● WHAT THE EXERCISE ASKS: Where the line with "You are a computer-use agent. The width" appears below, start writing out lines exactly, and finish with the line with "Task: Collapse panel", which is included; write out nothing else.

● SOURCE MATERIAL:
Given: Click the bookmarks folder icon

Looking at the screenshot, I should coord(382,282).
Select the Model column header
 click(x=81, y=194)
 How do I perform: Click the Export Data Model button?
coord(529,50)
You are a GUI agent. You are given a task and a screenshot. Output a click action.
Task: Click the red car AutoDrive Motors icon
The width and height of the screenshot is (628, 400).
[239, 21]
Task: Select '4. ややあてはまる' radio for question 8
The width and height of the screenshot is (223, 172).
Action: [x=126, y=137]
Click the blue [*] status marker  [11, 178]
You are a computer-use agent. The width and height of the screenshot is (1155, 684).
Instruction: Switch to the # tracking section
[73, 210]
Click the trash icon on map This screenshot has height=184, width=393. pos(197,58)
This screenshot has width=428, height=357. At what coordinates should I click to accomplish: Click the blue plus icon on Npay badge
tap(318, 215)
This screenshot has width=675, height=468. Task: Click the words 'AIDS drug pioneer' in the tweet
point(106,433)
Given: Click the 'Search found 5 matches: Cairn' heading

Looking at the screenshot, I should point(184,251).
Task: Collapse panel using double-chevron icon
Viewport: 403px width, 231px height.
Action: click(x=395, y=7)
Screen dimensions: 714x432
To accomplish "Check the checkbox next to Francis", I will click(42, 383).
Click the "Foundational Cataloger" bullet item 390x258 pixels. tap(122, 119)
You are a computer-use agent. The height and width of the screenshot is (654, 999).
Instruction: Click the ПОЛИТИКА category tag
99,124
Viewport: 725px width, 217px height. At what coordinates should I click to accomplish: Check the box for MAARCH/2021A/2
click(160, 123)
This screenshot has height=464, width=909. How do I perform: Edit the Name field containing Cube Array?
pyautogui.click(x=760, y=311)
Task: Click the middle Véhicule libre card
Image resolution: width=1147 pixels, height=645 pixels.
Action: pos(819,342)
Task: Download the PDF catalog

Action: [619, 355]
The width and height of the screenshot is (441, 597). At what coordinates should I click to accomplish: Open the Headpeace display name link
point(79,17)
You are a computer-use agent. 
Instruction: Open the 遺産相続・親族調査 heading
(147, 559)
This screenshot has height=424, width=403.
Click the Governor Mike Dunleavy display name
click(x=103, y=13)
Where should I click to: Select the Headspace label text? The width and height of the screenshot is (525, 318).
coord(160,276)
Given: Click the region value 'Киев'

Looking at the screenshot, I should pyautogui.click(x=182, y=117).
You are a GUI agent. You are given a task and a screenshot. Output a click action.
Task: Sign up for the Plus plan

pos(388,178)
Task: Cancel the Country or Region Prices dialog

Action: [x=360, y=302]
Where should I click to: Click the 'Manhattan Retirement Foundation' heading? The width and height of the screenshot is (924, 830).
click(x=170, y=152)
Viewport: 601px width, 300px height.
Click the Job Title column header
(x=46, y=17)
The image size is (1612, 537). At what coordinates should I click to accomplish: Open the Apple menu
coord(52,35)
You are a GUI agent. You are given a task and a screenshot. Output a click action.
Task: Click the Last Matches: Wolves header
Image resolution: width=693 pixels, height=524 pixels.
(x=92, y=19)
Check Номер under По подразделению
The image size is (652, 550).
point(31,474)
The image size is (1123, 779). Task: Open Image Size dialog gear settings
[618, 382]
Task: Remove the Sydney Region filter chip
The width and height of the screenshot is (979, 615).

● ANSWER TO THE PROBLEM:
You are a computer-use agent. The width and height of the screenshot is (1155, 684).
Instruction: Switch to the # tracking section
[73, 210]
Click the trash icon on map This screenshot has height=184, width=393. pos(197,58)
This screenshot has width=428, height=357. At what coordinates should I click to accomplish: Click the blue plus icon on Npay badge
tap(318, 215)
This screenshot has width=675, height=468. Task: Click the words 'AIDS drug pioneer' in the tweet
point(106,433)
Given: Click the 'Search found 5 matches: Cairn' heading

Looking at the screenshot, I should point(184,251).
Task: Collapse panel using double-chevron icon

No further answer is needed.